一瞬遅れて、ギルギスの部下がバレッタの脚を狙った。
が、遅かった。
パレットは大きく飛び、空中で袖から銃弾を排出、それをナイフで叩いた。同時に二発。
銃弾はギルギスの部下の両手に一発ずつ命中した。ギルギスの部下はぎゃっと呻いて銃を取り落とす。
空中のパレットを、ギルギスのガトリングガンの豪雨が追う。
バレッタは迷いなく動いていた。もしもパレットが失敗していれば、ギルギスの部下にバレッタが撃たれていたことは疑いのないタイミングだった。バレッタは大きく脚を挙げた。銃弾が排出される。続けてバレッタはくるくると回転した。ナイフがひらめく。三度、四度。
「ごがああああ!」
叫んだのはギルギスだった。両手のガトリングガンを取り落とす。ガランガランと金属の重い音がひびいた。
一方のパレットは、無傷で地面に降り立った。
パレットとバレッタはそれぞれが舞い、ギルギスの手足に合計十三発の追加の銃弾を浴びせた。

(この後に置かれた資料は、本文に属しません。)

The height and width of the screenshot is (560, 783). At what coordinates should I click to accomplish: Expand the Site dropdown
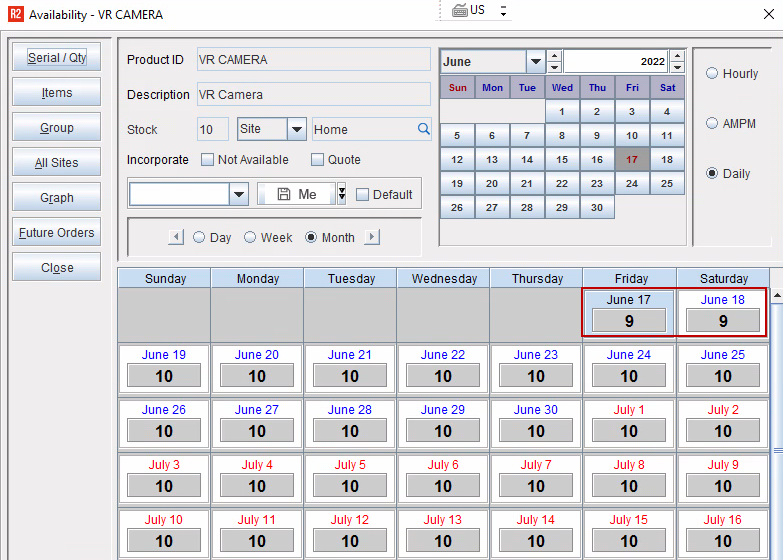tap(297, 129)
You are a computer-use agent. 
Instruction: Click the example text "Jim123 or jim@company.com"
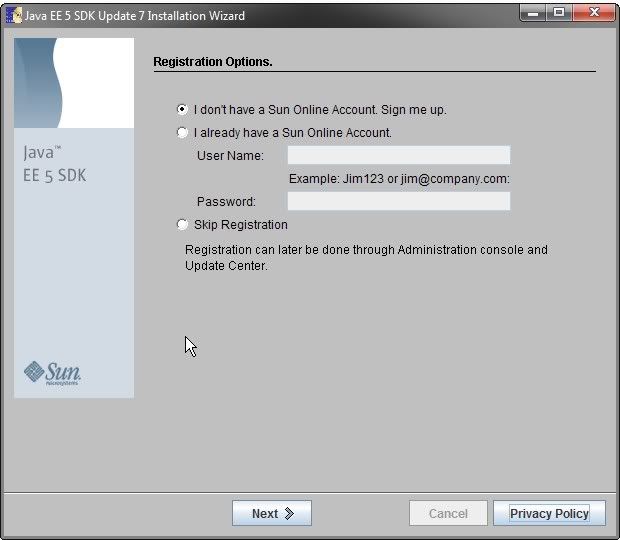pos(399,179)
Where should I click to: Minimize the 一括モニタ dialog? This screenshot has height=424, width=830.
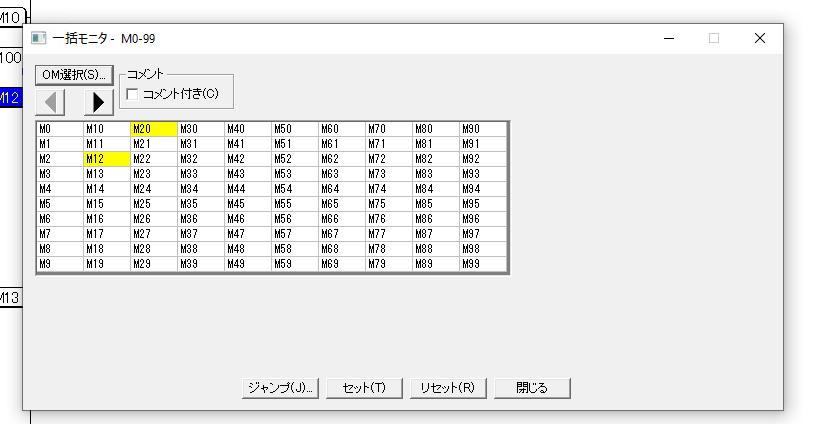coord(668,38)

ギルギスは銃弾をその身に受けた衝撃で自らも踊るように跳ねとび、声にならない叫びをあげて地面に倒れた。
「ぐ、があっ! 曲芸を、女の方まで……」
ギルギスが憎々しげに呻く。ガトリングガンを保持していた両手の指は正確に弾丸で撃ち抜かれ、ちぎれ飛んでいた。
「私にパレットと同じことができないと思い込んだのは、間違いでしたね」
バレッタはパレットのとなりに歩いてくると、恭しく礼をした。
「本当にこんなガキ二人にやられるとはな……しかも、相手を殺さねえでときた……バケモノめ」
「『賞金首』ガトリング・ギルギスだね」
パレットが尋ねる。その目は冷たく、昏い。
「お前らの勝ちだ、警察に突き出すなり、町民に引き渡すなり、好きにしな!」
ギルギスはぶっきらぼうに言う。しかし、パレットとバレッタは応えない。
バレッタは懐から光るものを取り出していた。それはナイフではなく、小さな十字架だった。
「ひとつだけ、間違い。誰も殺さないわけじゃない。僕たちは『賞金首』は、残さない――」
パレットがつぶやくと、ゆっくりとナイフを持ちあげる。
「師匠……」
バレッタは祈るように目を伏せた。
「は――?」ギルギスは二人の意図を察知して目を丸くする。「まて、俺にかけられてる賞金の条件は『生け捕りのみ』だぞ!? 正気か!? おい! おいっ!!」
ギルギスは今際のきわ、その目で確かに見た。真っ黒な服を身にまとい、慈愛に満ちた笑顔で、研ぎ澄まされた殺意を隠そうともしない、二匹の天使のような悪魔を。
刃と銃弾で、ギルギスは終わった。